**Stored data**
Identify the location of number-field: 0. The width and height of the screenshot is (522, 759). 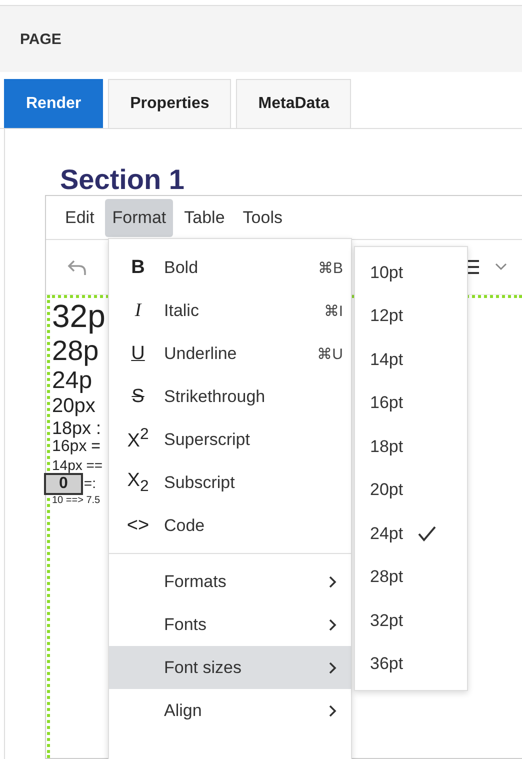
(64, 484).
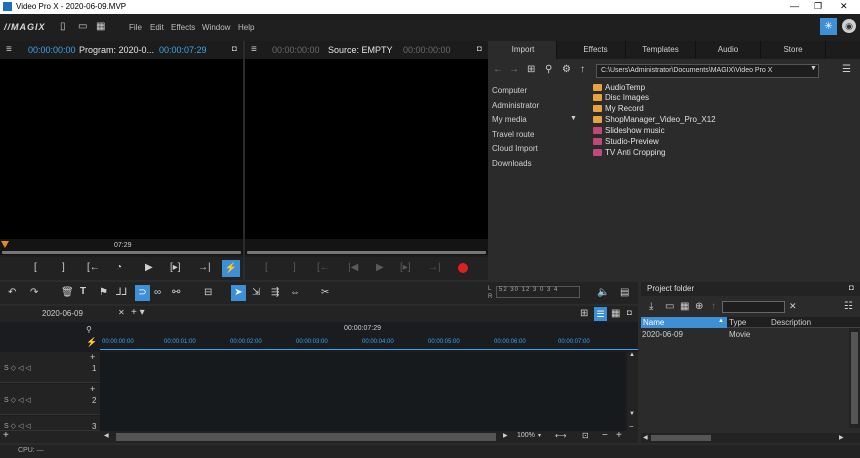  I want to click on tab-effects: Effects, so click(596, 50).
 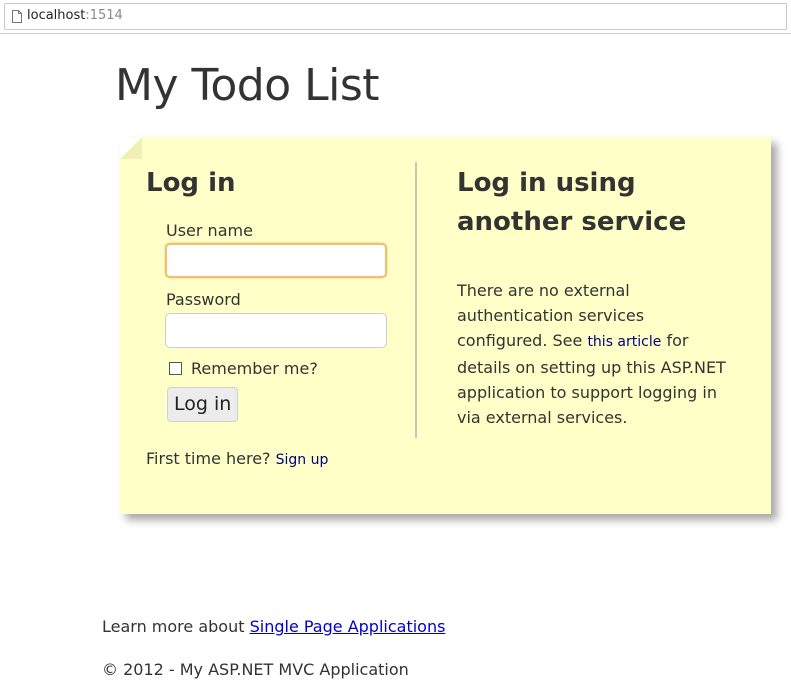 I want to click on login-button: Log in, so click(x=203, y=404).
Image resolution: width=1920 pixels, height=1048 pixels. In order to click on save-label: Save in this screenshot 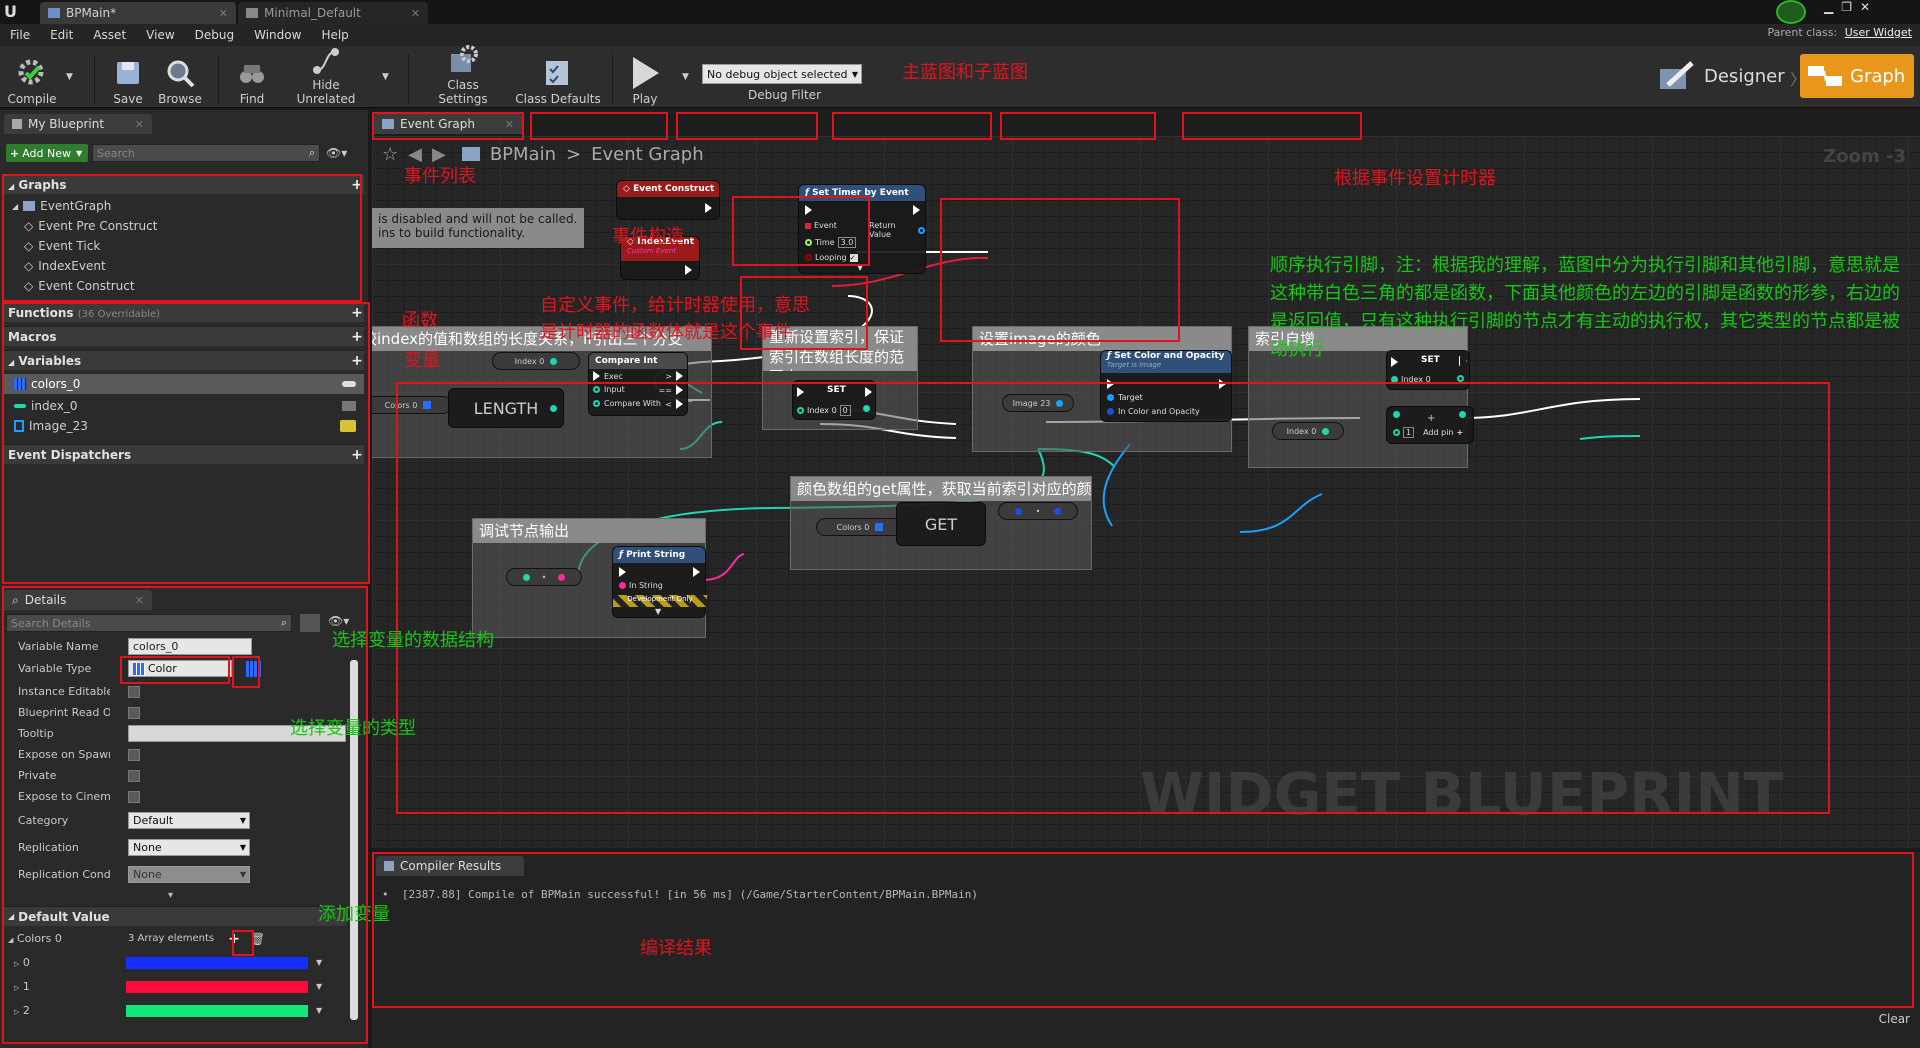, I will do `click(128, 99)`.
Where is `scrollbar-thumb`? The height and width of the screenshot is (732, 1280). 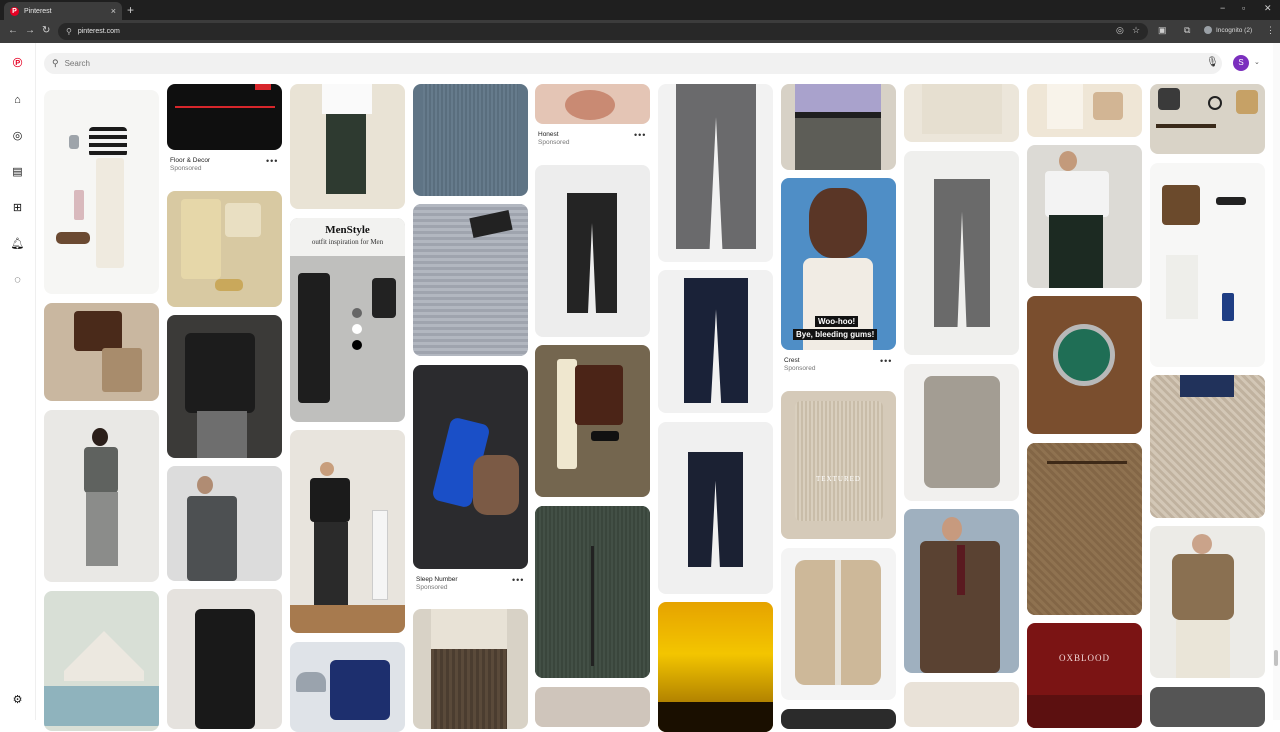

**WHAT IS NEEDED**
Please change "screenshot" to "image" in the data from the beginning up to and including the line with "I want to click on login-button: Log", and repeat those lines with everything else the same. Leave the pictures out of your answer.

**OUTPUT OF THE EXERCISE**
Identify the location of number-field: 0. The width and height of the image is (522, 759). 
(64, 484).
  I want to click on tab-effects: Effects, so click(596, 50).
  I want to click on login-button: Log in, so click(x=203, y=404).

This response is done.